If the plan all along has been to take aim at the problem of bigamy and underage marriage within the FLDS from a criminal angle instead of through civil proceedings, one can only imagine that the attorney general is holding his breath as the criminal trials get under way. (Perhaps he is also counting on additional convictions from an ongoing federal investigation regarding violations of the Mann Act and the Racketeer Influenced and Corrupt Organizations Act.) Jeffs is one of the twelve men who will be tried in Texas, though his court date has not yet been scheduled. But even if the state convicts all twelve and puts them in prison, nothing can stop Jeffs from continuing to direct his members with total disregard for the law.

“This is just a lose-lose deal,” said a child psychiatrist who testified before the court. No clear pathway was without potentially devastating results. Charles Childress acknowledged that adoption was a traumatic option. But was it better, he asked, to return girls to families in which underage marriages had occurred and might occur again? “They think they’re going to wind up happily holding hands in heaven,” he said. “That doesn’t make it something we can tolerate in a decent society.”

But of course, to the parents on the Yearning for Zion Ranch, the more decent society is the one located behind their tall white gate. At the end of my visit last August, I stood outside the home of Bob Barlow and watched his well-behaved children wander out of the house and onto the lawn surrounded by a large flower bed. “I think folks are in shock that it’s still happening,” Barlow told me, when I asked about the upcoming trials. “When people see the truth, they’ll see we were vilified. I hope people judge us by what we are instead of emotions or a vendetta.”

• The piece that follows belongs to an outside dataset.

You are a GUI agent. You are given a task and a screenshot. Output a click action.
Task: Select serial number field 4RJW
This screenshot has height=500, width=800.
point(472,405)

Naomi Carlisle smiled as she told me that even though the group still has two years of trials ahead of them, she was more confident than ever that “heaven would prevail.” “It’s more than ‘We believe in Christ’; it’s that we want to be like Christ,” she said. “That’s what our life is.” Merrianne agreed. She goofed around with Willie Jessop for a minute, pretending to steal his truck, then, seeing that a small audience was forming on the porch of the house, she brushed the dirt off her dress and excused herself. She really needed to get back to the garden.